There are still attackers finding new ways of exploiting previously unknown loopholes. There are still patches to apply to our service and the libraries, hypervisors, operating systems and hardware that support it. There are still compounding failures that can occur at any level of that stack. There are still compliance obligations and governance.

All the things we needed to do yesterday to keep the service running consistently, performantly, securely, resiliently are still things we need to do today.

What is this ‘managed’?

  • Patching and updates
    • Scanning and vulnerabilities
    • CI/CD
    • Regression testing
  • Availability and failures
    • Health checks
    • Monitoring
  • Performance and concurrency
    • Routing
    • Load balancing
  • Coupling
    • Service discovery
    • Mutual authentication
  • Secrets
  • Data and replication
  • Logging
    • Application logging and SIEM
  • Ongoing business information and DW
  • People
    • Developer and application engineer access
    • Operations and administrator access

To cope with these challenges, we need to be able to patch and update containers.
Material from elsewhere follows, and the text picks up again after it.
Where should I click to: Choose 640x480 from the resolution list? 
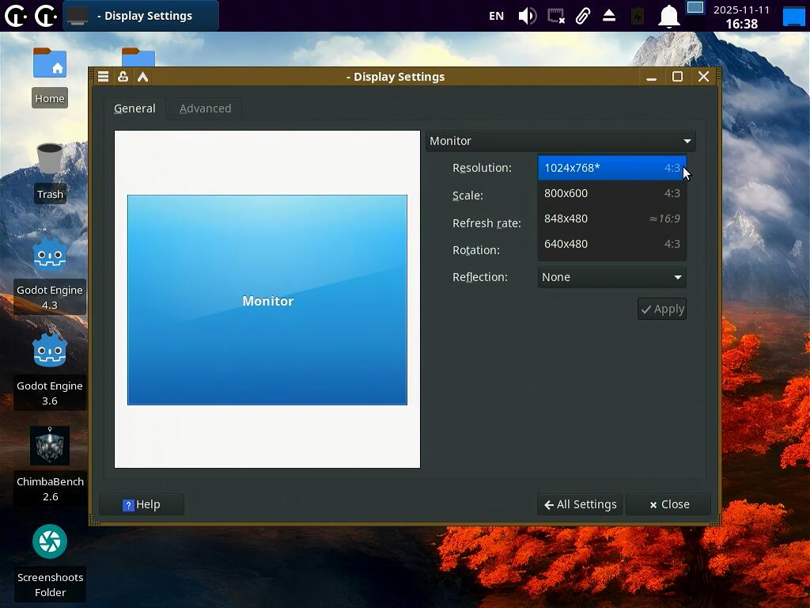coord(611,244)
Assuming our move to containers hasn’t coincided with a greater appetite for service interruption and downtime, that means multiple instances and load balancers, which themselves will need patching. Each new container will need scanning for vulnerabilities as part of CI/CD pipeline. Each new release needs to deliver the same quality of service and user experience without regression, which means automated testing.

We want the service to remain available not only when we intervene, but also when unpredictable failures affect it. That means health checks and monitoring.

We want to be able to keep up with peak periods in demand. That means either a high level of redundant capacity, or some kind of reactive scaling. We also want to manage costs, so scaling down is important too.

All these scaled instances exist for varying lengths of time. They need to be able to talk to each other, in so far as service A needs to be able to reliably communicate with its dependant services B, C, D to deliver A. That means we need to sort service discovery and dynamic routing.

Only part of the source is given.